When asked what made women distrust their providers or the medical care system, a lack of patient-centered communication was commonly mentioned. This lack of patient-centeredness was described in several ways, including women commenting that their providers were poor listeners or that providers did not take necessary time to perform examinations, explain diagnoses, or answer questions. As one woman explained,
“…but he has so many patients, now he does not take time. If I say something, he wants you to come in, and when you finish talking and he done wrote four prescriptions, he hasn’t done anything…. And I don’t keep the appointments now because I told my husband, Why should I go out there and sit and small talk with him, and he does nothing but write prescriptions. ”
Women were also able to describe the contrast between patient-centered communication and the lack of patient-centered communication in relation to trust. One woman described this contrast explicitly:
“The fact that he seems interested as me as a patient and he takes time. I’ve been to physicians before where I felt like they just weren’t quite…their mind was somewhere else, and they just wanted to get me in and out. The doctor I see right now I don’t feel that way with. I feel like when he comes in that room, he’s not thinking about anything else, and I am sure he is, but he doesn’t let ME know he is thinking about anything else but me at the time.”
Another woman similarly explained this contrast when she told of her mother’s experiences with different types of doctors:
“She has never been, and she’s 76, and she has never been for a Pap smear. But she would let her medical doctor that sees her for her heart and blood pressure, she’ll let him do a Pap smear on her. But she won’t go to an OB and have one done.”
Similar to the trust theme around patient-centered communication, there were spillover effects of the lack of patient-centered communication that women associated with providers’ lack of competence. As one woman explained,
“…they got so many offices and too many patients, and they are not that good.”
Similarly, another woman stated how,
“They’re not good, and they are uncaring.”
This association highlights the importance of building trust through patient-centered communication and positive relationship behavior rather than increase the risk that women distrust their providers when they link a lack of patient-centeredness to care that is “not good.”
The second distinct distrust theme emerged around women’s comments that they believed that doctors in their community did not provide high-quality care. This theme included three patterns, or sub-themes, in the data, with the first emphasizing the reported link between distrust and perceptions of low-quality care.
Across focus groups, women’s comments described how perceptions of low-quality care led them to distrust their providers and the medical care system. Several participants noted that they did not think doctors in rural areas could effectively provide medical care for their families, and many women told stories of driving a few hours to the closest cities in order to obtain medical care that they trusted to be good. As one woman noted,
“It doesn’t matter if you have…coverage or not. Doctors and stuff around here stink. It is just the truth. They stink.
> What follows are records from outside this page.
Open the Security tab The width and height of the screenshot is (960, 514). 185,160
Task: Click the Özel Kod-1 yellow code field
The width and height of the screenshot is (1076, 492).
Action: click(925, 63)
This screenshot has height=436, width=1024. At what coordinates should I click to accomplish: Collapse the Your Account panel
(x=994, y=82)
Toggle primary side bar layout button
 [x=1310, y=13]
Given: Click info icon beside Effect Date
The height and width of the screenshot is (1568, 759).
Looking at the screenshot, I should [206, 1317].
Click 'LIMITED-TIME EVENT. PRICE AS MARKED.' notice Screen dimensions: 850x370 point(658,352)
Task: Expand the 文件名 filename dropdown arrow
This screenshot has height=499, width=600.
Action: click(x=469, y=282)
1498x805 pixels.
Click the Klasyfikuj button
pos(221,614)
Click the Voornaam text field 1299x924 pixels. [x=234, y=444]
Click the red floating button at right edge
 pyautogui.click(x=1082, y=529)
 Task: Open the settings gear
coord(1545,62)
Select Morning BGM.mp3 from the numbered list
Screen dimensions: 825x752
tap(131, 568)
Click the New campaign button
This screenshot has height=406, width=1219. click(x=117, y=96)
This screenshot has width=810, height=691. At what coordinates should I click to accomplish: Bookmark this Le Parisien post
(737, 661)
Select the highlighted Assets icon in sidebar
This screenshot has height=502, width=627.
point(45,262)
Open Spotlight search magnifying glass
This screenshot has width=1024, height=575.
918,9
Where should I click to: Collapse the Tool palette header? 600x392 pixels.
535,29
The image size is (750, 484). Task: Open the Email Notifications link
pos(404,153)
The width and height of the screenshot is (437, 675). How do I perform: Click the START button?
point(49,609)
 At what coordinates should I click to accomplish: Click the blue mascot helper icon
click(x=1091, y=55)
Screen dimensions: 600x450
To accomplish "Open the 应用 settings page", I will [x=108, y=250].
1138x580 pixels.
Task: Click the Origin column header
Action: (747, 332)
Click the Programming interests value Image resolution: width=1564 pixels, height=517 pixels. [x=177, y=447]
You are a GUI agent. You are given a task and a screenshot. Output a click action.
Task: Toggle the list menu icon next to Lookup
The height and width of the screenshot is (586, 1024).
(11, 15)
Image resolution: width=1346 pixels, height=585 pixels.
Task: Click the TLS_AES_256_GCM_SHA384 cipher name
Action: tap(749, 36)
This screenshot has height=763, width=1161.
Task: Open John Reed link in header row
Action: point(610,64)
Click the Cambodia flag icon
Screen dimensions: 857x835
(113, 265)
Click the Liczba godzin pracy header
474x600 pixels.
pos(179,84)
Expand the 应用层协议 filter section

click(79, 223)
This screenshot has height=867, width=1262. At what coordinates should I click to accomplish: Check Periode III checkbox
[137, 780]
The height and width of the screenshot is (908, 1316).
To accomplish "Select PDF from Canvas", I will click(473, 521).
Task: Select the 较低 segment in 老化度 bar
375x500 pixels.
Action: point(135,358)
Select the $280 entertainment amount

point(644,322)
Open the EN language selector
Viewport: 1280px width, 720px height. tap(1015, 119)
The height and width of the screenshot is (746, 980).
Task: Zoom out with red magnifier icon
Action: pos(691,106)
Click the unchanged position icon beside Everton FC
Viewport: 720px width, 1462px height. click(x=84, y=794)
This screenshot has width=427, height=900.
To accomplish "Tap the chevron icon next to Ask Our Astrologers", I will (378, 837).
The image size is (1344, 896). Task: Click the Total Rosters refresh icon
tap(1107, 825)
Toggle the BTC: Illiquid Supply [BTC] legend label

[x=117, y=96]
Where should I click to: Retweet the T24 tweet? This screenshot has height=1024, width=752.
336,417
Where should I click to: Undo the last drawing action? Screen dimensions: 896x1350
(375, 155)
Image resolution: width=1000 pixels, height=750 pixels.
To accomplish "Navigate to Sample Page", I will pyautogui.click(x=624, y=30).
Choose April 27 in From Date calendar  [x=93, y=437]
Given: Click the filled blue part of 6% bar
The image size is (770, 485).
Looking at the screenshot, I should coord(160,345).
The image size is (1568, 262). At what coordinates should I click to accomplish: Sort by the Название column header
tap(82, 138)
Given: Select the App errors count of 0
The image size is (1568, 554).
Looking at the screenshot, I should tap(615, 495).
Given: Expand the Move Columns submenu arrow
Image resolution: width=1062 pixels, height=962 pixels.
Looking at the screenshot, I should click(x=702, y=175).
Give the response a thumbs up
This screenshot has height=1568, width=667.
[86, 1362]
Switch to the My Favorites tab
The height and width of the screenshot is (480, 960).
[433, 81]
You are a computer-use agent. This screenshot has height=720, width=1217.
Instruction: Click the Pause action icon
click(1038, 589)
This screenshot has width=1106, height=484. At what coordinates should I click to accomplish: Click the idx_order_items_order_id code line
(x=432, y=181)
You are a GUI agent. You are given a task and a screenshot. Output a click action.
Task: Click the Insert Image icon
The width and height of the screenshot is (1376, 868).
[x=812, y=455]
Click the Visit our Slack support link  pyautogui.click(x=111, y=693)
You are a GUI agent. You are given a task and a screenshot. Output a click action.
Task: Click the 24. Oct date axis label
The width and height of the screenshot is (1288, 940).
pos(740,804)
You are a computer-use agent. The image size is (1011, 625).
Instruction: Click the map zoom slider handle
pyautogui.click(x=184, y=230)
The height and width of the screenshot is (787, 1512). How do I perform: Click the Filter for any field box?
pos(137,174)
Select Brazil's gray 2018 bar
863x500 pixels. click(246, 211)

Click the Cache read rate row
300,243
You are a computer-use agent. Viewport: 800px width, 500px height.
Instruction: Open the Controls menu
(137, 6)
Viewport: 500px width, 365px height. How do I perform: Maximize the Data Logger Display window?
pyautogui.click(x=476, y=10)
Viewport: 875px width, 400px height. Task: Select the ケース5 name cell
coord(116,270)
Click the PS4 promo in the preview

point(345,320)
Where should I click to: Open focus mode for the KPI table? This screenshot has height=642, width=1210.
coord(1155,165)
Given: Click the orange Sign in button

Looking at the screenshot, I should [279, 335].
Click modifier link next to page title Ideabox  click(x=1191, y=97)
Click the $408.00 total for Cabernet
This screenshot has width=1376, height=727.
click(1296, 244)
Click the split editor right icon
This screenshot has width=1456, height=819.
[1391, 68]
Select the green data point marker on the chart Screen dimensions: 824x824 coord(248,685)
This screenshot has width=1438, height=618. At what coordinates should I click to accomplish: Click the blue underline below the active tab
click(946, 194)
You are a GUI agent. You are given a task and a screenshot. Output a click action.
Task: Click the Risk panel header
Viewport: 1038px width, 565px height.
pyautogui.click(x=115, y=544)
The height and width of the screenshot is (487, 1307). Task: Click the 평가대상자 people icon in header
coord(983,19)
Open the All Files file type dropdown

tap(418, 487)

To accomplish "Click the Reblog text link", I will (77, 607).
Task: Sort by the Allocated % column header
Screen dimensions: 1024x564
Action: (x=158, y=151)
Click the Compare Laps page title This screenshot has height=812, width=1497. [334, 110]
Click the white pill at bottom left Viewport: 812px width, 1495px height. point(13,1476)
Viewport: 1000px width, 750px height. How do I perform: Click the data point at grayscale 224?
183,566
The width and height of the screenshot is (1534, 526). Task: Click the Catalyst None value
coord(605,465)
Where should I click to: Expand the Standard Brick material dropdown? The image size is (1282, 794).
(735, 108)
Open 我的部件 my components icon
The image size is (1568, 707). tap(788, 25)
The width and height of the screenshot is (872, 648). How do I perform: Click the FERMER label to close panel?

You have to go all the way to Pittsburgh or someplace to get good medical coverage.”
Another explained how she would seek care locally,
“..(for)…your routine everyday things, even emergency type things, but if it was like my child and it was something a little more serious or…if I had cancer or something, I probably would not go here.”
Yet another concurred:
“If I have to have a procedure done and I could live until I had it to Columbus, that is where I would have it done.”
A second key pattern that emerged in one of the focus groups was around the issue of participants’ distrust in physicians’ medical qualifications. Participants questioned if local doctors were truly physicians, and were even skeptical of the degrees and certificates posted in offices. One woman noted,
“…all these things on the wall. Look at the dates. There’s no way he could’ve gotten all these things. There’s no way, and when you see all a whole lot of…they don’t have a license to practice. I’m serious. I don’t trust them.”
Another woman related how,
“…I went to a meeting and this [doctor] came in, and he said, ‘There’s 75 doctors in [our town] who don’t have a license to practice medicine, and practice medicine every day. ”
Similarly, some women noted distrust of the regional hospitals and clinics. One participant discussed news she heard about a regional hospital and Pap smears:
“I heard today that there’s a question at [title] hospital about Pap smears on the news before I came that they weren’t doing something right…”
These associations between beliefs about poor quality of care and distrust in both providers and institutions were common across all five focus groups.
The third pattern around the relationship between distrust and poor quality of care emerged around comments and stories about distrust associated with inappropriate or missed medical diagnoses. One woman explained how a missed diagnosis led to her distrust her physician:
“I just had back surgery two and a half weeks ago. I had part of the bone taken off my spine and two ruptured disks removed, and I suffered in pain for quite awhile because I was misdiagnosed…I did not trust my doctor after that, and he let me go on in pain. And I had to get another doctor, and it took awhile, so I went around in some pretty bad pain for awhile.”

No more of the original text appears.